There is no oil or dirt on the spool shaft or in the center of the pinion gear? Are the bearings spinning freely? Is there any flat spots on the spool rim? Signs of corrosion on the spool rim? Cast control cap too tight?


----------



## Dcrawford (Jan 3, 2008)

Try over spooling it w/ line and back the tension off (alot), you'll have to use more thumb, but you'll get more distance. And until you get adjusted to this you'll get more backlashes. I do this w/ all my reels.


----------



## Capt. Hollis Forrester (Jun 17, 2006)

I will check that, thanks guys


Bantam1 said:


> There is no oil or dirt on the spool shaft or in the center of the pinion gear? Are the bearings spinning freely? Is there any flat spots on the spool rim? Signs of corrosion on the spool rim? Cast control cap too tight?


----------



## MattK (Feb 9, 2006)

Depending on where you got the ceramic bearings from they are probably packed with grease. I know ceramics that come from Boca Bearing and VXB are pack with grease. Actually most of their bearings come packed with grease.


----------



## littletimmy (Oct 19, 2006)

This happened to me last Wed. while fishing. I did what I used to do to my SF's I fish with 2 brakes on so I went to one brake and I was back in action. Don't know if this hurts the reel in the long term was a simple fix to keep fishing for the day. Hope this helps


----------



## Captain Dave (Jul 19, 2006)

All brakes off here .. I have 2 MG51 and keep em clean. I have to back off all the brakes to cast a light lures.



littletimmy said:


> This happened to me last Wed. while fishing. I did what I used to do to my SF's I fish with 2 brakes on so I went to one brake and I was back in action. Don't know if this hurts the reel in the long term was a simple fix to keep fishing for the day. Hope this helps


----------



## dbarham (Aug 13, 2005)

i love mine they cast like hheell.


----------



## donf (Aug 8, 2005)

Take out the bearings and clean them with lighter fluid or alcohol. Reinstall and add one drop only of Shimano oil on each bearing. 
I did a free spin bearing oil test recently using Rocket Fuel, Quantum Hot Sauce, and the supplied Shimano oil. The Shimano oil won.


----------



## Aggieangler (May 28, 2004)

Thanks for that info donf. I always wondered about how those 3 stack up!  Now I know!


----------



## ATE_UP_FISHERMAN (Jun 25, 2004)

donf said:


> Take out the bearings and clean them with lighter fluid or alcohol. Reinstall and add one drop only of Shimano oil on each bearing.
> I did a free spin bearing oil test recently using Rocket Fuel, Quantum Hot Sauce, and the supplied Shimano oil. The Shimano oil won.

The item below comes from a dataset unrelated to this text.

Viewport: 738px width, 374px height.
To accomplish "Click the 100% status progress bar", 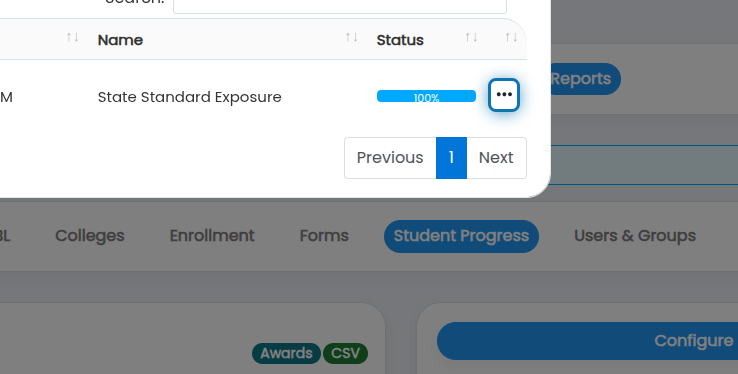I will pos(426,96).
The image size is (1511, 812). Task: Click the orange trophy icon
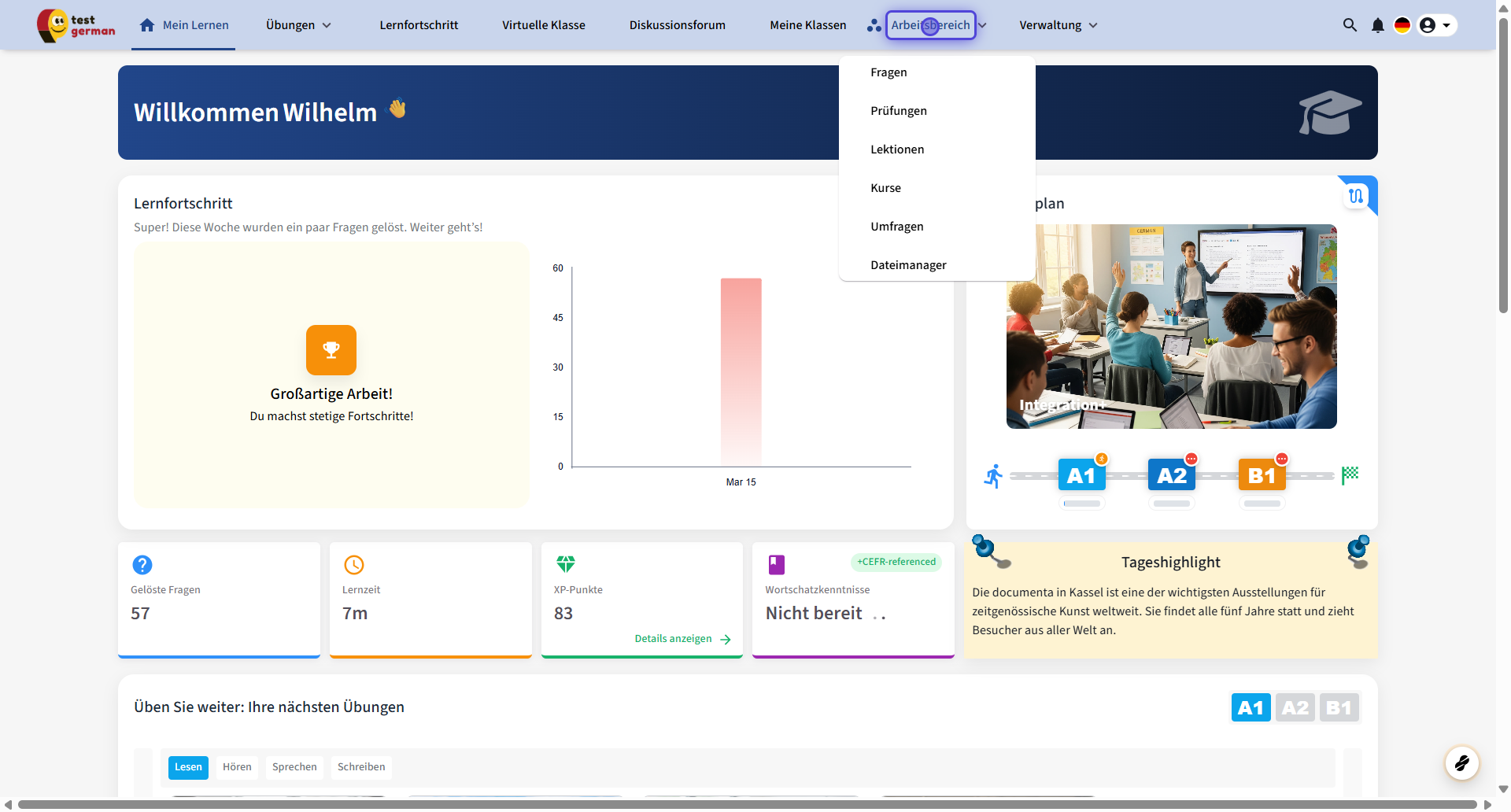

I'd like to see that test. No offence, but I have never found anything that out performed the TG's rocket fuel. What weight did you use??
1.red label
2.yellow label 
3.tournament

http://www.tgsrocketfuel.com/


----------



## reelthreat (Jul 11, 2006)

Capt. Hollis Forrester said:


> to try and fix this problem I even put ceramic spool Berrings in it, but problem not fixed! Any ideas ? I tear my reels down every 3rd trip and never over oil so it's not a cleaning issue? Thanks guys


You might have slightly bent the spool shaft while cleaning, maybe????


----------



## Bantam1 (Jun 26, 2007)

How many brake weights do you have on? How tight is the cast control cap?


----------



## trout250 (Aug 24, 2005)

go back and start over if you haven't it working. Another thing that i have found is that you can over lube ceramics, Do like they are telling you flush them out with lighter fluid, naptha, something that will disolve grease, dry them out thourghly then put 1 drop of oil in it, use a sharpened wood pencil / or a wood dowel rod take your finger and turn the bearing -you will feel the oil set in and smooth out, then put 1 more drop of oil on it set it aside on a paper towel and let the oil wick thru the bearing while you are doing the other one. then reassemble the reel , I don't have an mg but i do have a bunch of the green ones and 2 of the old gold chronarchs , that will cast a TTK bait or an assassin with just a worm hook. If i can help you out any way give me a shout will go over it with you Jim C 832-247-5551. daytime is best I am staying with a gentleman in the hospital at night.


----------



## dbarham (Aug 13, 2005)

i dropped my spool and it has two flat spots! bummer is there a way to fix this or do i need a new spool ? if so how much$ for new spool?


----------



## kenny (May 21, 2004)

dbarham said:


> i dropped my spool and it has two flat spots! bummer is there a way to fix this or do i need a new spool ? if so how much$ for new spool?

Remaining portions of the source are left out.